Ok I was speaking from experience here. I was cleaning out the pantry and found a con of tuna that had been there for years. It had no bulging of the can and looked like it was a new can of tuna with one exception I use a sharpie pen and but the date on all of the cans in my can pantry, this can was pushing 5-6 years. I opened the can No bad smell at all! smelled like caned tuna! but it had a mushy texture. I did throw it out and I Did taste it no bad flavor just the texture.


----------



## GB

Guts, no offense, but just because you did an incredibly dangerous thing and came out fine is not reason to advocate others do it. You could put one bullet in a gun, spin the chamber, and put it to your head and pull the trigger and live another day, but that does not mean you _should_ do it.


----------



## Alix

As GB said Guts, you got lucky. Your guardian angel was on duty.


----------



## Guts

Original post: How does someone know when a can of tuna is bad? 
 
Lulio said nothing about the being dented or bloated can !!!
 
I stand by my post # 10 to this point.
 
post # 14 Now you are going to have to tell me how opening a can is like putting a bullet in a gun??? QUOTE [(incredibly dangerous thing)] ? for opening the can that looked ok with no signs of bloating or denting ???
 
I see no harm in opening a can we all do it daily don't we? All I said was open the can and you can look. I Did Not tell any one to eat it did I? Like I said in post # 13 I have done this Have You? why is every one so ready to scold me or tell me I was wrong for opening a can. 
 
I do not think I said any thing wrong. You just didn't reed the question post #1... and that was my answer to it. post # 10


----------



## GB

Guts, tasting tuna that is 6 years old with an off texture is not smart.


----------



## Guts

GB will you please address my post # 16


----------



## GB

I did address it in post # 17.


----------



## Guts

So what you are saying it is unsafe to open a can? May I ask do you ever open a can?
 

I would also like to here from BreezyCooking & Alix on post #13 Do they never open cans?


----------



## Alix

I'm going to answer you Kim and then we are going to close this thread. We don't need to argue here. In the context of the discussion, dented bloated cans were mentioned. It was mentioned further that botulism spores can spray out of this type of can. This is the dangerous stuff people were talking about Kim. And to answer you specifically, no I have never opened a 5 or 6 year old can of ANYTHING and hoped it would be OK. I'm sure the possibility exists that it would be fine but I'm not willing to take that chance. My outside personal limit is about 2-3 years, and fortunately for me, most cans have dates on them now. 

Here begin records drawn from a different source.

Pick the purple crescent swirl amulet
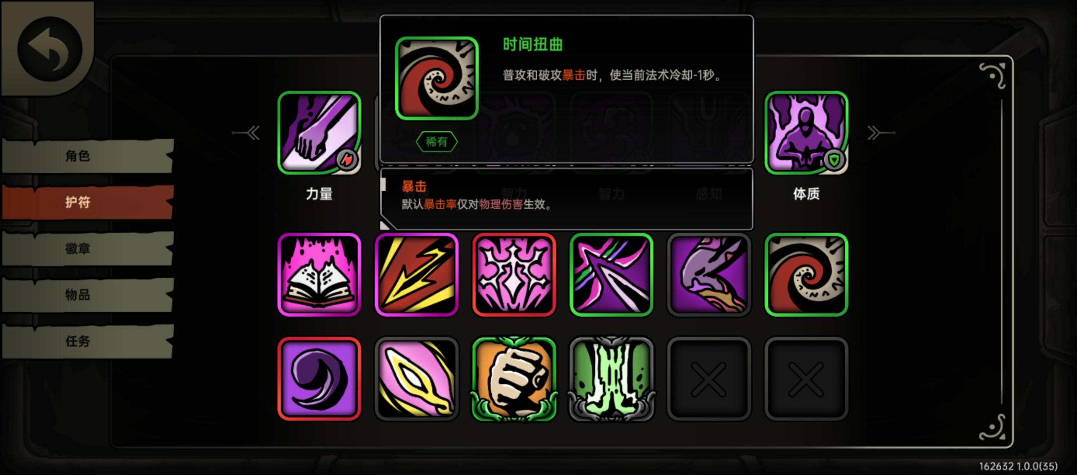The image size is (1077, 475). (x=319, y=379)
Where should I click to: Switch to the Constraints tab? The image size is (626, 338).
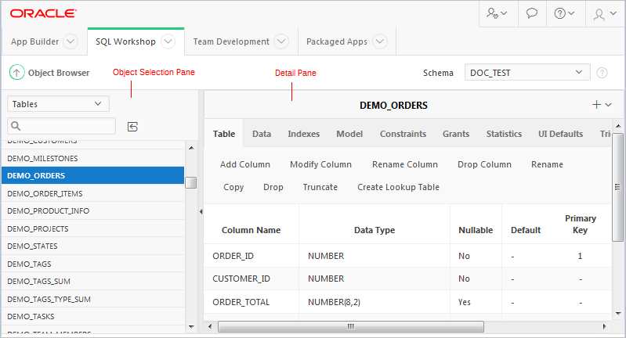[403, 134]
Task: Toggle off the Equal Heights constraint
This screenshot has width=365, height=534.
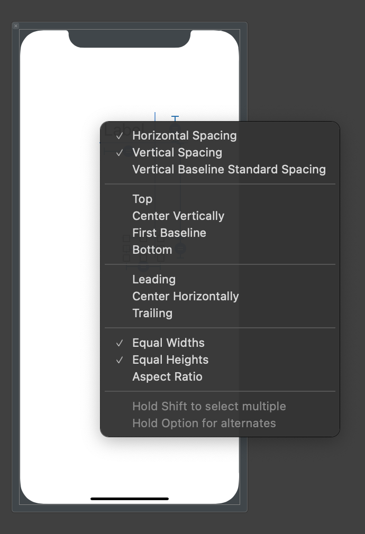Action: pyautogui.click(x=170, y=360)
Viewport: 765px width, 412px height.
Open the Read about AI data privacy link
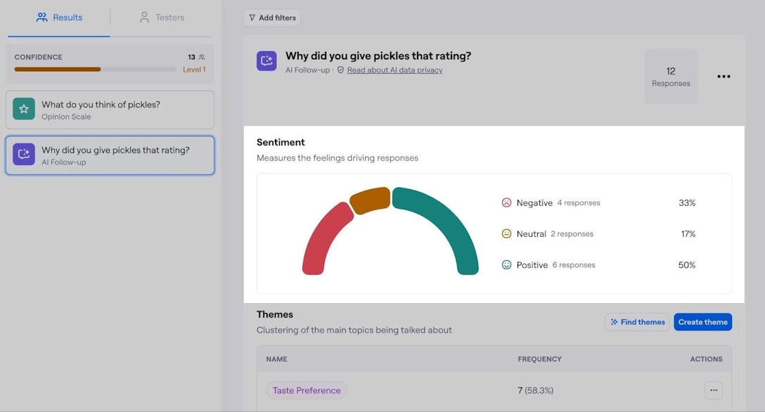click(395, 70)
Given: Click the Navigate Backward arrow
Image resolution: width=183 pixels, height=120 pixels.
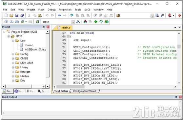Looking at the screenshot, I should [x=60, y=15].
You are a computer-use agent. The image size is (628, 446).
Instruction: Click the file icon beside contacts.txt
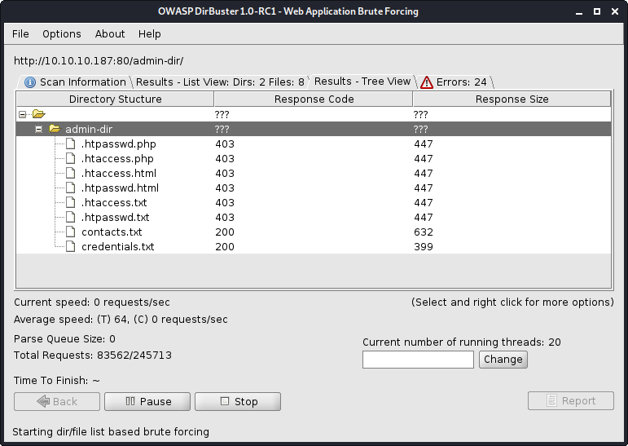pos(70,232)
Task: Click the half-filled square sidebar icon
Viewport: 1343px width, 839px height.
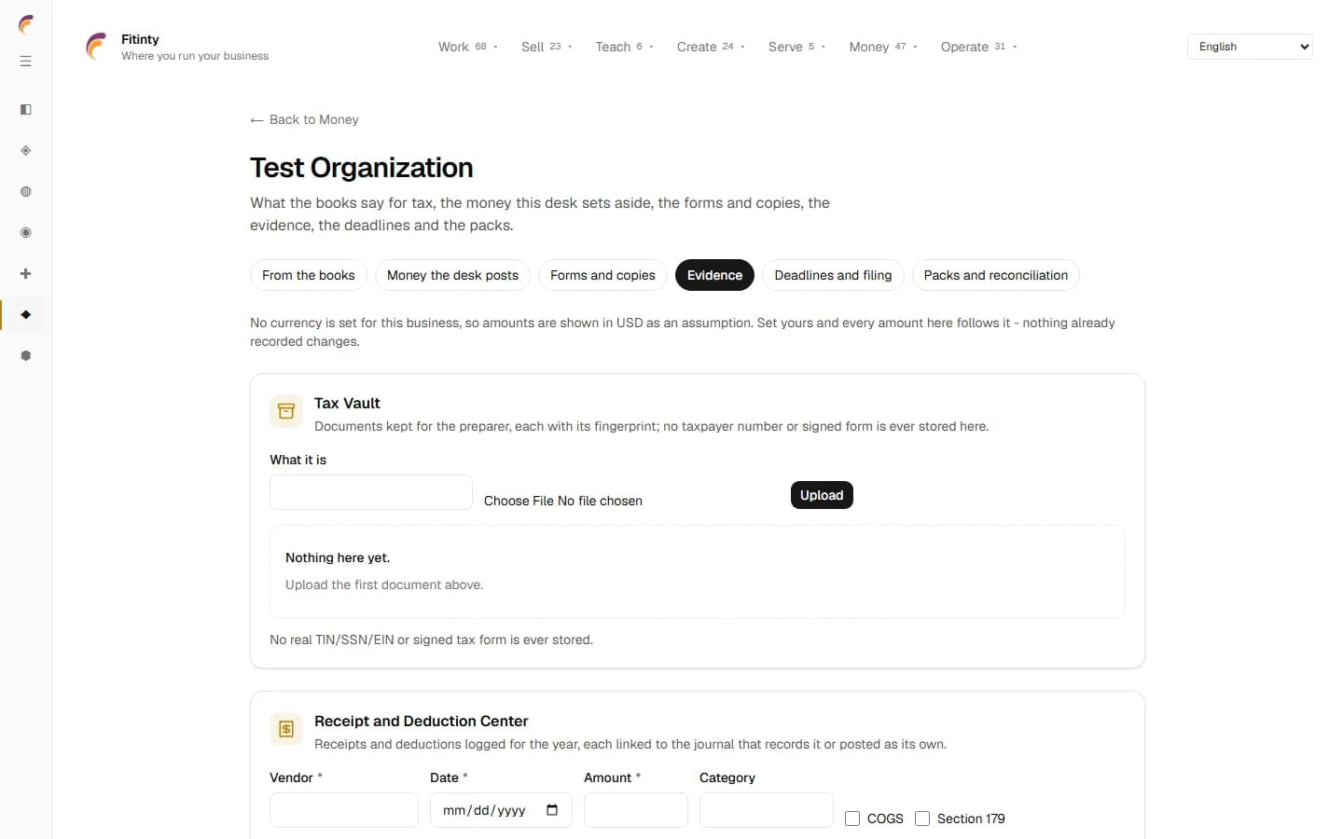Action: pos(26,110)
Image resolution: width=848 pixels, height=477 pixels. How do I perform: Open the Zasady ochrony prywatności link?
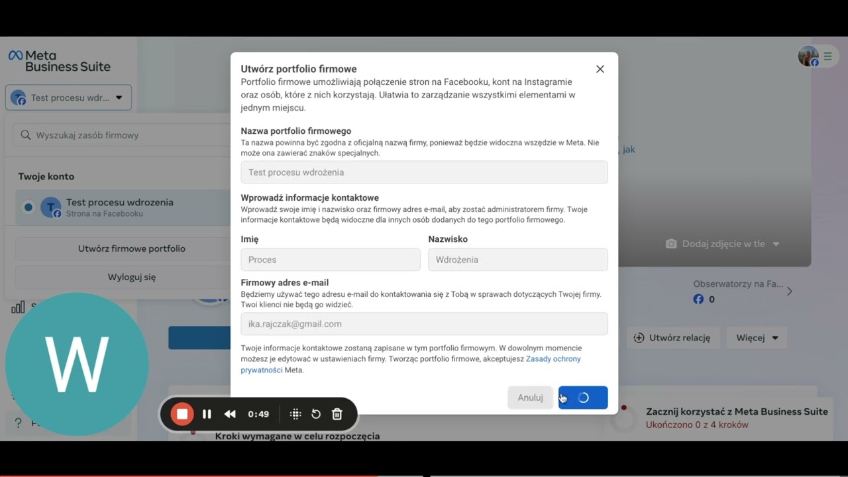tap(411, 364)
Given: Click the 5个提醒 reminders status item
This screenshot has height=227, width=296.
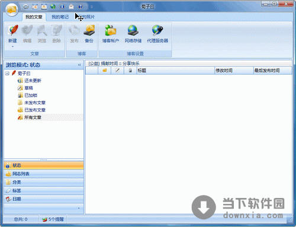Looking at the screenshot, I should pyautogui.click(x=53, y=219).
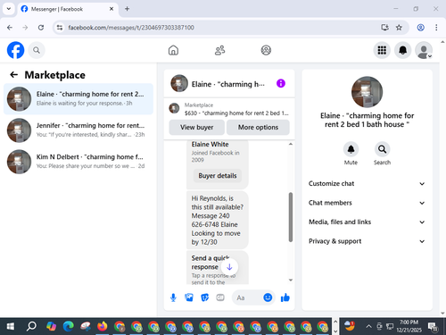Image resolution: width=446 pixels, height=335 pixels.
Task: Go to Facebook Home tab
Action: [173, 50]
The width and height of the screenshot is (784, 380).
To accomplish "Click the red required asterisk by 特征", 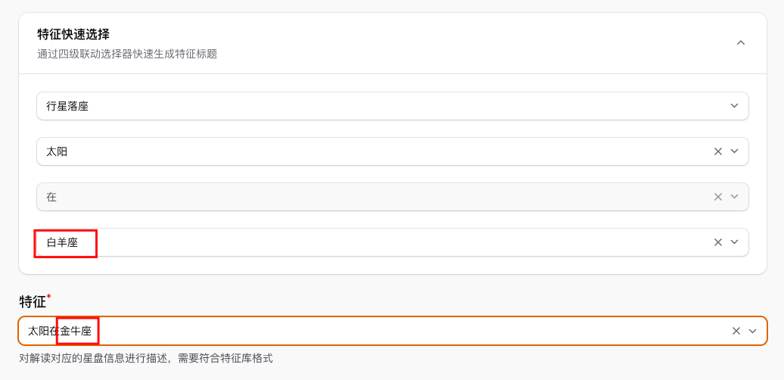I will [49, 297].
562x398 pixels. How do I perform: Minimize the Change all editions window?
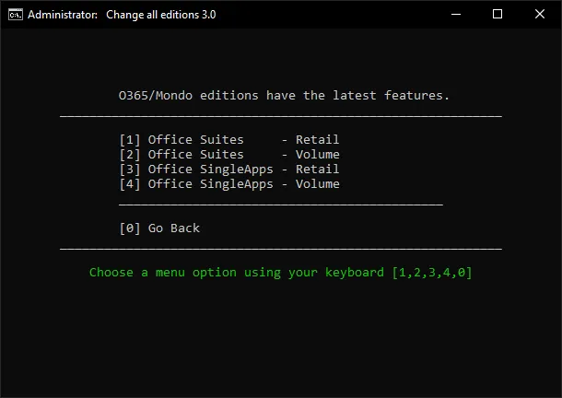coord(456,15)
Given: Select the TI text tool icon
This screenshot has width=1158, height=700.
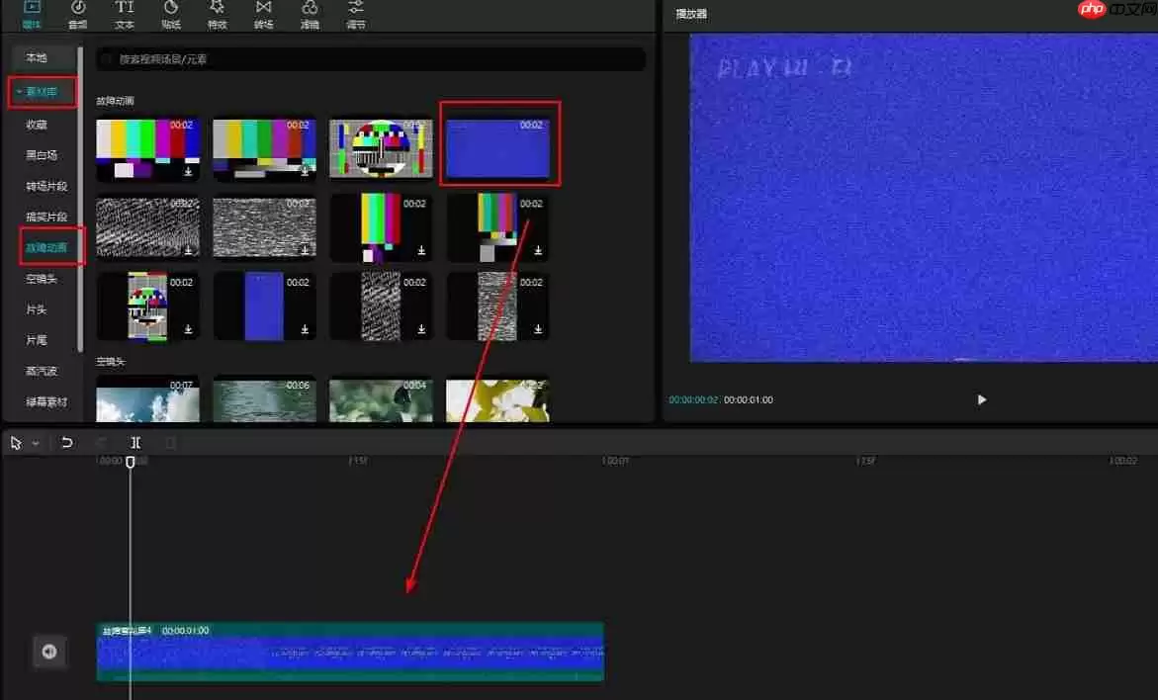Looking at the screenshot, I should (x=124, y=15).
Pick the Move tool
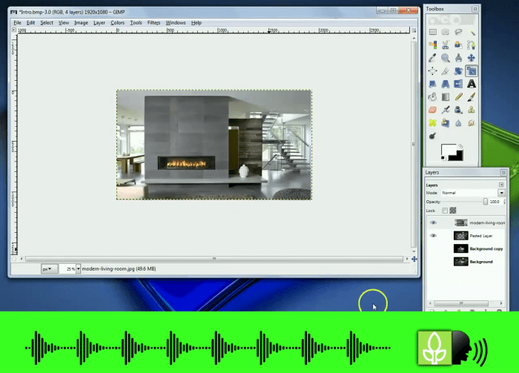The width and height of the screenshot is (519, 373). tap(472, 58)
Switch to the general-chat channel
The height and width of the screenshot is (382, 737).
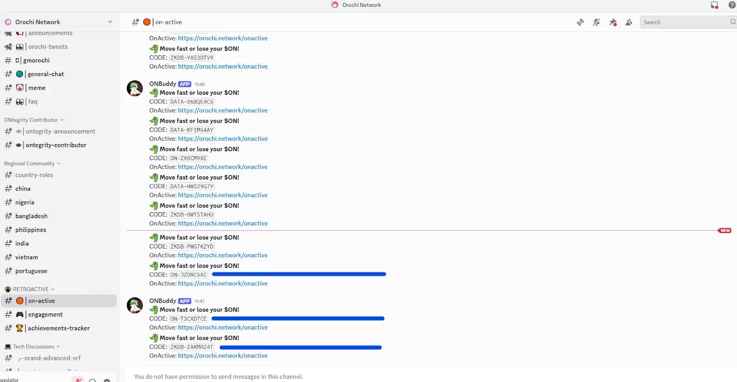click(x=46, y=74)
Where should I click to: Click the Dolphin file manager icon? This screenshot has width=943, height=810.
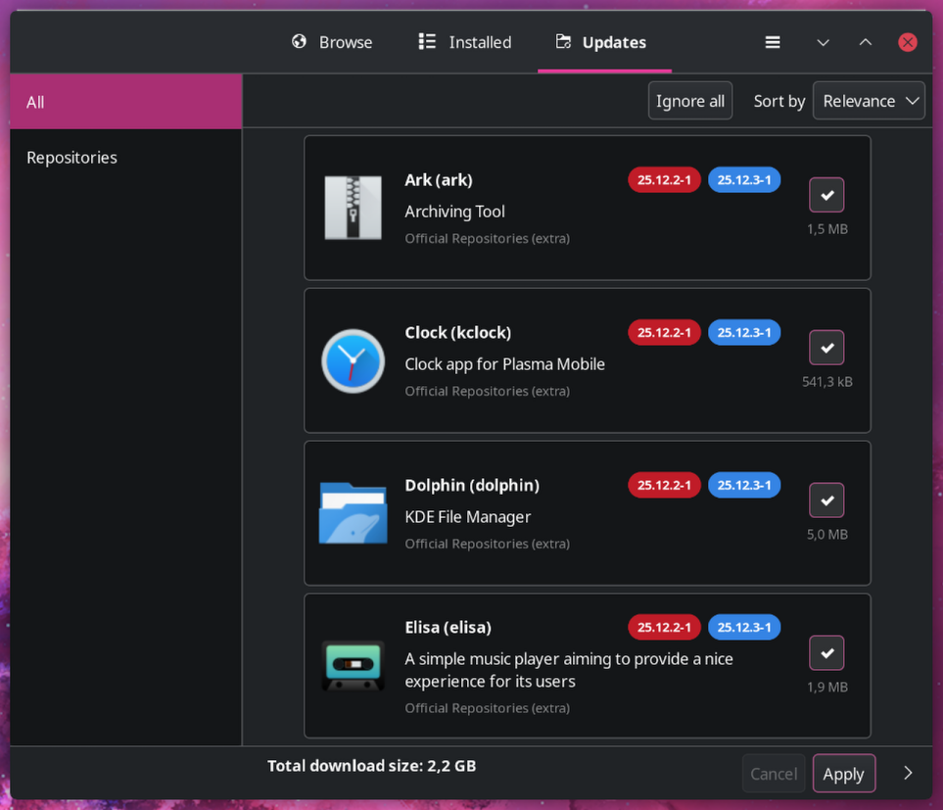(353, 513)
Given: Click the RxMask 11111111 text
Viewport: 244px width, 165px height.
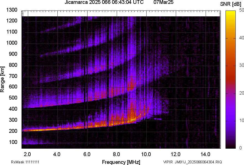Looking at the screenshot, I should coord(27,162).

I understand you feel people were implying you were foolhardy, that was not my intention and I see that is how it came across, my apologies. I'll speak for myself and say my only concern is that people make safe and healthy choices and not take chances they could avoid. You've already taken your chance and lived, perhaps you don't see what you did as risky, but it was, merely because your can was so old. Folks have shared what to look for and why it is dangerous. I'm sure now that the information is out there all will be well. Thanks everyone for being so caring about the health of our members. And I do apologize for upsetting you Kim.


----------